The move has been well received by employees, many of whom will park on campus and take the shuttle downtown. The shuttle is open to both students and staff, although the back-and-forth trips are conducted at a fairly modest frequency (about once every 45 minutes.) Once the student apartments downtown are complete, more frequent shuttles will be added, a change likely to improve the Colby-Waterville connection for students and staff alike.

“It stood about three decades derelict before the purchase,” Vice President of Planning Brian Clark said. “It’s a beautiful old building, and after a five-and-a-half million renovation, it’s going to be a high tech center.” In fact, the 108-year-old downtown building was added to the Maine’s Most Endangered Historic Resources list in 2012; Colby’s efforts removed it.

The building on 173 Maine Street is affectionately known as the Hains Building. “In Maine, buildings are always named for the previous owner,” noted Clark.

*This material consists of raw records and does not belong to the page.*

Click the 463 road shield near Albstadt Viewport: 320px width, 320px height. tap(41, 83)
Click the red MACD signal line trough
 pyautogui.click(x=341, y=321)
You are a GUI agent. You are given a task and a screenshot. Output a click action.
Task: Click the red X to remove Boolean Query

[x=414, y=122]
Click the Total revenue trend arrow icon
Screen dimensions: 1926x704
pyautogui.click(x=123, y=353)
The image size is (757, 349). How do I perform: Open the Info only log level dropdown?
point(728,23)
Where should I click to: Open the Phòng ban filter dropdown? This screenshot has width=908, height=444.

It’s a cultural oddity that he of all people would know; Clark is intimately aware of the culture, families, and businesses of downtown Waterville.

Clark worked with President Greene in Strategic Initiatives during his time at the University of Chicago, when both were tasked with uplifting the local economy and strengthening connections between student and community.

Clark’s current project at Colby is the Colby-Waterville Partnership. The project aims to increase economic activity, generating new jobs and attracting investors. The Administration hopes it will create a stronger sense of place and a better environment for pedestrians and visitors.

The project has been spearheaded by Greene since his arrival at Colby. Progress is visible, with the Hains building now occupied and construction of the hotel and mixed-use development underway expected to open in 2018. The Hains building and the student apartmen will have retail space on the ground floor, and the hotel on the Levine’s site will have a public restaurant and bar.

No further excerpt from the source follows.